The prototype impact player – he could turn out to be an apt choice for Supersub in many of this year’s fantasy teams – Zuliani boasts impressive numbers that have seen him rise through the ranks at Treviso and in the national team. His only discernible flaw? Being so complete and impactful as a sub that others are preferred as starters.
There is no shortage of competition in the Azzurri back row, with standout competitors in captain Michele Lamaro, Sebastian Negri, Lorenzo Cannone and now Alessandro Izekor (all of whom are clubmates in the green and white of Treviso). It’s an area that has become Italy's strong point in recent years, whereas up until a decade ago it was the front row that was making waves.
“But we experience it as positive competition,” says Zuliani. “We help each other a lot off and on the pitch and we feel more than friends, almost like brothers. We study technical details together even at the end of training sessions. Having so many players in the third line who aspire to a starting jersey at the moment, I think it helps to raise the level.
“The latest arrival, for example, is Alessandro Izekor, who has phenomenal athletic skills and I think he has improved his game a lot in the last year. If we then look outside of us, all the teams have exceptional back rows with great physical qualities and first-rate individual skills.”
Born in Castelfranco Veneto in northern Italy, Zuliani grew up in nearby Paese, where he now returns from time to time to coach the Canguri's youth teams – in particular the under-16s. Before joining URC side Benetton, he spent time at Mogliano, and is currently returning to play following a six-week absence due to an injury sustained against the Ospreys.
“I’m very happy to be back on the field, I feel good and I’m calm,” he says. “I came through a negative period: first discomfort in my ankle, then a recurring knee problem. Now I feel fine, both physically and mentally. Even when I was in the academy, I suffered a micro-fracture in my shoulder and it was a dark time because my performance then suffered. I learnt to work on myself and grow from these experiences.”

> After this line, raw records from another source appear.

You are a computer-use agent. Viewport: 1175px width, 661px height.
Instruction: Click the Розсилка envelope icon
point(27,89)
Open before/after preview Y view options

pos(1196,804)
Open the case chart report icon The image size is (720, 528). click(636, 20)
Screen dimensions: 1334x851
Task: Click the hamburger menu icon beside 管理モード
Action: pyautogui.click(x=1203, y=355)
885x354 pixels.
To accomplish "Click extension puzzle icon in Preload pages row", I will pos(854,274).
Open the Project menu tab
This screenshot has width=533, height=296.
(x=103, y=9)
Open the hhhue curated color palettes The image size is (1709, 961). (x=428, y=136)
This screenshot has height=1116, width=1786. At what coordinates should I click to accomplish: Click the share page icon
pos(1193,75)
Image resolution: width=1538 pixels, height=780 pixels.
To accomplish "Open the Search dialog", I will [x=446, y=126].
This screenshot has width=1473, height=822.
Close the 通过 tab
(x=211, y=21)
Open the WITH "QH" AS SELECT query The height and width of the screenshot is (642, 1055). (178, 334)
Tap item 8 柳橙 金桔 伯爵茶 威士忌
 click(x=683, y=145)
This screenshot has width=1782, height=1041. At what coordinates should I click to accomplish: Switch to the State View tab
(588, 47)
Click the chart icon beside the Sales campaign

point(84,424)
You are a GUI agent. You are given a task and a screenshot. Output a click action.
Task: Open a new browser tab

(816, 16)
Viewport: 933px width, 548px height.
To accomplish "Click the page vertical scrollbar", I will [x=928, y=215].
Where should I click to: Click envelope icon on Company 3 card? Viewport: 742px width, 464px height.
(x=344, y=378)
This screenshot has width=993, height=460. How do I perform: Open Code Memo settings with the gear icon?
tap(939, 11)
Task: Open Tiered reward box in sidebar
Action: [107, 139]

A recent statistic showed Zuliani to be the most effective tackler in the URC. He has a tackle success rate of 93% to boot. As he puts it: "I always try to ground myself in the situation I’m in at that moment. I like to put pressure on the attack and be aggressive and then manage everything according to what I see in front of me.
“Sometimes it can be effective in getting my hands on the ball straight away; sometimes it’s more about being defensively organised. A coach of mine in youth rugby pointed out to me the possibility of having a career like Richie McCaw’s. Since then he has been my idol, although I still have a long way to go to be like him. Today, if I think of the ideal back rower I would say Ardie Savea: a modern player, explosive, strong in attack and defence.”
A vote in an Italian newspaper, Il Gazzettino, featuring a panel of experts formed primarily of Italy’s URC coaches and their counterparts in the elite Serie A league, named Zuliani as the best Italian player of the year. Back rowers who have received the accolade before him included Sergio Parisse, Alessandro Zanni, Simone Favaro and Jake Polledri.
"I’m very proud to be compared to these names and I hope I can live up to them,” is Zuliani’s reaction to winning the vote. But now his attentions have turned to Italy’s Guinness Men’s Six Nations opener at home to England on Saturday 3rd Feburary.
"There’s no particular game I’m looking forward to playing, because I would love to be in all of them,” says the 23-year-old. “My fondest Championship memory is my debut against France a couple of seasons ago. I still have to get to know the new coach, Quesada, but so far from what I have seen I like him and he has a positive approach.
“Even just the fact that he already knows Italian will help us to communicate better and, in any case, I have found in him all the potential characteristics of a great coach. There has been very little time to think about changes, but I still expect growth in our game and for this to be a tournament of evolution for Italy.”